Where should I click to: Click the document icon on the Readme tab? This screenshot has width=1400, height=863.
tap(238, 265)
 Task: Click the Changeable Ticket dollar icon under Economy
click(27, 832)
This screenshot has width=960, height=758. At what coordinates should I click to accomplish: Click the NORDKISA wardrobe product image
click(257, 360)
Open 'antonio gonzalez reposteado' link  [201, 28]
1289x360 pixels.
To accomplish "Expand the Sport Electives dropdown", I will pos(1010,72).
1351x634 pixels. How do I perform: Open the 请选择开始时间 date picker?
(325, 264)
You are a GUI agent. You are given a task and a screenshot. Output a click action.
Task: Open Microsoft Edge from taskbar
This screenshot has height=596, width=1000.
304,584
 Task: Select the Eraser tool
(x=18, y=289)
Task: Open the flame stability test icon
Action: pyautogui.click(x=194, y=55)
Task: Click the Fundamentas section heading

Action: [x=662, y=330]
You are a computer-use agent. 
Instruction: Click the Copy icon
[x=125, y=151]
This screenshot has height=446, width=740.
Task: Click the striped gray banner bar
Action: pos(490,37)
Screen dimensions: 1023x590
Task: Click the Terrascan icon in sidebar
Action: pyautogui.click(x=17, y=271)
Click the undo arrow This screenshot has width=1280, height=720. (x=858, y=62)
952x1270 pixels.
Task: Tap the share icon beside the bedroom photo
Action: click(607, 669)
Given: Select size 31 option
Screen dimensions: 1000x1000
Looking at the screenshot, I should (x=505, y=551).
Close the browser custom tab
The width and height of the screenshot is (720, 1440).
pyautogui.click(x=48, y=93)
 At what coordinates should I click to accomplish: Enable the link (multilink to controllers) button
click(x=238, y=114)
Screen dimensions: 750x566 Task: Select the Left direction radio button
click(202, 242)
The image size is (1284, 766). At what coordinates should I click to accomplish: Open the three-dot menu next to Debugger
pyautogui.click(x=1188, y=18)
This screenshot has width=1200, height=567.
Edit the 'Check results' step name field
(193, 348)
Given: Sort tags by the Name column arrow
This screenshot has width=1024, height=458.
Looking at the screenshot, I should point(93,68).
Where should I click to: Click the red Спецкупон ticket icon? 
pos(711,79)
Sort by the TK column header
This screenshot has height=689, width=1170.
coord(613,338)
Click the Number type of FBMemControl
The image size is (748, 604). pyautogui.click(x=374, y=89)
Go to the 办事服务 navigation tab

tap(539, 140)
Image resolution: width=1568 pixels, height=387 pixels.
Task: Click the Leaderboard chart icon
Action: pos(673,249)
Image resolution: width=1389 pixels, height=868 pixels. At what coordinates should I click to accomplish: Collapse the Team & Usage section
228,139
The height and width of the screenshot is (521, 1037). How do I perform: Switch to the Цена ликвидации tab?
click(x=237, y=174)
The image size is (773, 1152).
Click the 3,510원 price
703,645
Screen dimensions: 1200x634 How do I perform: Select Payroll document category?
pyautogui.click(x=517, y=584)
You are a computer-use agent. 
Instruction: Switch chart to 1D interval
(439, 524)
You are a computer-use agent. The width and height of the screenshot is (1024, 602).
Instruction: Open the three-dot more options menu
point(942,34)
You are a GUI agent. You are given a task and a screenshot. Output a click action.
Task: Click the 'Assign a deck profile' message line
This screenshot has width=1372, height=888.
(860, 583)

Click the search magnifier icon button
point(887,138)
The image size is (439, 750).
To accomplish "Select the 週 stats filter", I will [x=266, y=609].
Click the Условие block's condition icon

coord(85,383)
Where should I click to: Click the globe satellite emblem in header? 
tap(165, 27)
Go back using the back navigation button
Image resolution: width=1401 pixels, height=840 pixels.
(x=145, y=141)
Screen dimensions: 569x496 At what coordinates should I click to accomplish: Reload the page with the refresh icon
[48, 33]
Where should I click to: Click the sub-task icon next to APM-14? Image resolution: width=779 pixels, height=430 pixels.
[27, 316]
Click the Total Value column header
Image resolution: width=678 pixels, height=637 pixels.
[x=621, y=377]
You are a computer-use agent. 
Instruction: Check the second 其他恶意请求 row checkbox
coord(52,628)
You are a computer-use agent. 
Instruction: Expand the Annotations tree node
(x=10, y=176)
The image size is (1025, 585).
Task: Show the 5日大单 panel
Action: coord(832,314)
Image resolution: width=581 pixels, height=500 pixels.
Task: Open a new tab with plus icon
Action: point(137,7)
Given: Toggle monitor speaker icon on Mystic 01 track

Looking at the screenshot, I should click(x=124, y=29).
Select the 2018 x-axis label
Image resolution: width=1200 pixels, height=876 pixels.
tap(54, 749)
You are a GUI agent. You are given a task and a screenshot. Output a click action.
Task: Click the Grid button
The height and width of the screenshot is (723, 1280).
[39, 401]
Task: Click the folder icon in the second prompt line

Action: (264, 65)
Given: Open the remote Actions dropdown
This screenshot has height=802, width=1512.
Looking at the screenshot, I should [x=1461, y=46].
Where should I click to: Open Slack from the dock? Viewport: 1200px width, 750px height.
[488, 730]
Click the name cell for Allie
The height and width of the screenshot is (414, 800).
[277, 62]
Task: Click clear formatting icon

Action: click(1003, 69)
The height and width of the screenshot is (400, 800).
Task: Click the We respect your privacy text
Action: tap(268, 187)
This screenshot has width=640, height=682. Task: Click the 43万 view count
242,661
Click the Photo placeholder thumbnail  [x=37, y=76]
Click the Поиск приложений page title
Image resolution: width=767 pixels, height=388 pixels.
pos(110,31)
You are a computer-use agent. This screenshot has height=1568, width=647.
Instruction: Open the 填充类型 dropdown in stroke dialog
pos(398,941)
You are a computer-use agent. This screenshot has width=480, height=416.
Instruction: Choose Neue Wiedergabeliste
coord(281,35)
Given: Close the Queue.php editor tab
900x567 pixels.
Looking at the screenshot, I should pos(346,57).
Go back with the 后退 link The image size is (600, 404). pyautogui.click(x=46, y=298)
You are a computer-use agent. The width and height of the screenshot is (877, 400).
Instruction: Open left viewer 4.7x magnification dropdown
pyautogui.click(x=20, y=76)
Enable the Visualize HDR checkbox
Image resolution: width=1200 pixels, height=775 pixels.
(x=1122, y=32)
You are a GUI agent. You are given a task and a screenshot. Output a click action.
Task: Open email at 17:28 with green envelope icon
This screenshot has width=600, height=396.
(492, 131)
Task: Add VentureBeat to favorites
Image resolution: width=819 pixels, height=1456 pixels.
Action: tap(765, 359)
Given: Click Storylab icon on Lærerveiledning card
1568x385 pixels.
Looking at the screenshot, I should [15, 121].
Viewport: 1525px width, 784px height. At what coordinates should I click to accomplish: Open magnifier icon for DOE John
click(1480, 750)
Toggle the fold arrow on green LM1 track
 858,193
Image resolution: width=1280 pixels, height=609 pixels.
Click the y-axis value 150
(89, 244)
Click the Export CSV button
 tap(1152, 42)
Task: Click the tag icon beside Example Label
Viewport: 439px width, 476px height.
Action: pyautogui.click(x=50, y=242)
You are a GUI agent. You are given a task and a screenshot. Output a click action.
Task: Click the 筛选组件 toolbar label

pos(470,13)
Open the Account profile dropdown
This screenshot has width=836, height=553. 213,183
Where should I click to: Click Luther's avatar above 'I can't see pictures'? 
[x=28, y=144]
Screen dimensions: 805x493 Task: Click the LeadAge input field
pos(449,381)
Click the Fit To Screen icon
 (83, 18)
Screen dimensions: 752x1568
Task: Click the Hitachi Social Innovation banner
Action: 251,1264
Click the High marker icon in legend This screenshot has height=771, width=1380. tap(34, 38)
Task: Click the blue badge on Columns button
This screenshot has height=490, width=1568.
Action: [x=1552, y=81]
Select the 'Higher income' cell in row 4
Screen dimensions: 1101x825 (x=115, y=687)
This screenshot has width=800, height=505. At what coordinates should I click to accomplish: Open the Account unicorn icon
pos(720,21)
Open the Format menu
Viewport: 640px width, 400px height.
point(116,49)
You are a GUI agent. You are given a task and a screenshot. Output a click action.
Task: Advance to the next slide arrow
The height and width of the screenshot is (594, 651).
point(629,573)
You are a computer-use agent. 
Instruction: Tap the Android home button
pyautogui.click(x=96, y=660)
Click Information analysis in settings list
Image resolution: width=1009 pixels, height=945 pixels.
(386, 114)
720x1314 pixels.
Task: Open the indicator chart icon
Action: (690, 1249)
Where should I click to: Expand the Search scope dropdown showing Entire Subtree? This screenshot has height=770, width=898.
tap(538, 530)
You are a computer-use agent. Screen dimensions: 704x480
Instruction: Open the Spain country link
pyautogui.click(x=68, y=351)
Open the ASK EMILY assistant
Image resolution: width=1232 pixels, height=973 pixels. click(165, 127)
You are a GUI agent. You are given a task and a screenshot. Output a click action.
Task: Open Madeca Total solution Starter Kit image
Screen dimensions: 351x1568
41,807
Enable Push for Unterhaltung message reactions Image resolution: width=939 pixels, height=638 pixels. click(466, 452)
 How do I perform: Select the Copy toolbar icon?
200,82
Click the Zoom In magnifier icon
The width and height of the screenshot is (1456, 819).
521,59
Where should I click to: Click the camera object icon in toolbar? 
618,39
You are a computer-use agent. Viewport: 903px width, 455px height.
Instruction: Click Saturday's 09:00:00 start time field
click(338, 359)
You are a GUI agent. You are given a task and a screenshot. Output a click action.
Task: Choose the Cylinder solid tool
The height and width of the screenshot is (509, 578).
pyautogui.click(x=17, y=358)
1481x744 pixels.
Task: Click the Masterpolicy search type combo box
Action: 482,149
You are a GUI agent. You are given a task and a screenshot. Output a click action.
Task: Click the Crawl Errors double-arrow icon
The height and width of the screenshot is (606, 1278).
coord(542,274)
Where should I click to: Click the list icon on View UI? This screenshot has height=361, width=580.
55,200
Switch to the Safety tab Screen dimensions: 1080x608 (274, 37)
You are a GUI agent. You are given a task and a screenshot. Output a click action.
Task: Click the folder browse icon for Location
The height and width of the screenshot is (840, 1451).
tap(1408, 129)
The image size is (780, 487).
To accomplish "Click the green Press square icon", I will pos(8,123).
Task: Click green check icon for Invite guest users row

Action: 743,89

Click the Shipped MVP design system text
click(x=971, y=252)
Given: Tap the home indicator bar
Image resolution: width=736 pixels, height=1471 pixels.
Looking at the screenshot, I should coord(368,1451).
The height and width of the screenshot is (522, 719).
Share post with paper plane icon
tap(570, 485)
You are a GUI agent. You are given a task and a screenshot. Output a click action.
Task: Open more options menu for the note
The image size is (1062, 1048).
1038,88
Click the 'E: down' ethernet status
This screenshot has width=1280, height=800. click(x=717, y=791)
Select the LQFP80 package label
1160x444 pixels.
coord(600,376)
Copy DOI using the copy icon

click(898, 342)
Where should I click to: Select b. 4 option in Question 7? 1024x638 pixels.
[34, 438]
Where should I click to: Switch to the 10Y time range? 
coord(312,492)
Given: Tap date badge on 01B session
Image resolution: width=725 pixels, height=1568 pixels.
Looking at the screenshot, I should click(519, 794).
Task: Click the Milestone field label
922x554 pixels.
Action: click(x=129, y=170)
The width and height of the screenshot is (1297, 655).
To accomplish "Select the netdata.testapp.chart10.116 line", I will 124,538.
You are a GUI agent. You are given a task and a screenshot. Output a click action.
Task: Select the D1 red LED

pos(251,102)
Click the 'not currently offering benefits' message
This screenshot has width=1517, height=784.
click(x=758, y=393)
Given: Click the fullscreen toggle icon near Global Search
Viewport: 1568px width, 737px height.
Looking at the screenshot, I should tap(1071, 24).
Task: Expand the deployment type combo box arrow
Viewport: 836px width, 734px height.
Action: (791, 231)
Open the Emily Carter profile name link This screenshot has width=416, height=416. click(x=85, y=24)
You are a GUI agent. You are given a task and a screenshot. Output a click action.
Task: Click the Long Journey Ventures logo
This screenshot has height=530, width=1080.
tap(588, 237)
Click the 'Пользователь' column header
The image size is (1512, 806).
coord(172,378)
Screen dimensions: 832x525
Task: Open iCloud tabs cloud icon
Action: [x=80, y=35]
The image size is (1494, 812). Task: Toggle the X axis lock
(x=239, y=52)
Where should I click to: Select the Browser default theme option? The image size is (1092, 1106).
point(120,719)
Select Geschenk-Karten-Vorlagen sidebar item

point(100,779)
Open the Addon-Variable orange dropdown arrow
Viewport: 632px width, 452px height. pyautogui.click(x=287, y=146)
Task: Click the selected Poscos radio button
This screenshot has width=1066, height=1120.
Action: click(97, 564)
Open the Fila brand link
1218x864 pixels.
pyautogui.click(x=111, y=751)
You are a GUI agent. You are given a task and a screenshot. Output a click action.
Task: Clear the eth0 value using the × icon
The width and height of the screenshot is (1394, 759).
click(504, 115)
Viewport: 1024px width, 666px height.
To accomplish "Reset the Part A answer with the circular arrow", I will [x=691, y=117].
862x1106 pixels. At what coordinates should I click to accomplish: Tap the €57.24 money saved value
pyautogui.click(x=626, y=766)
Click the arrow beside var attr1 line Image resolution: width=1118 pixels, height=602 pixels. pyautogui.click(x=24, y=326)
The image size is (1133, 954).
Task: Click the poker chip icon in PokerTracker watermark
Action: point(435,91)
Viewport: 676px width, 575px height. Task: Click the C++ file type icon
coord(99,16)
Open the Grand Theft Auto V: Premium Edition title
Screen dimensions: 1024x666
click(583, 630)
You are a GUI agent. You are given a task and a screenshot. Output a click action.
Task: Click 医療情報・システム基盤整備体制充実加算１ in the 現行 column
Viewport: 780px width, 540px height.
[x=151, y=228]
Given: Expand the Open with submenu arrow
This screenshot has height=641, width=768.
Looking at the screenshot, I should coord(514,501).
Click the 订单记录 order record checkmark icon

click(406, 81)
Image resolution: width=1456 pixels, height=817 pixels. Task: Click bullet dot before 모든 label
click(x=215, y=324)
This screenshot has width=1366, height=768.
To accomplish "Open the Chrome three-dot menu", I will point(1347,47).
########################################
PROBLEM TO WORK ON
Among the entries, count the lines that hold "badge". Reply with the count only.

YOUR RESPONSE
2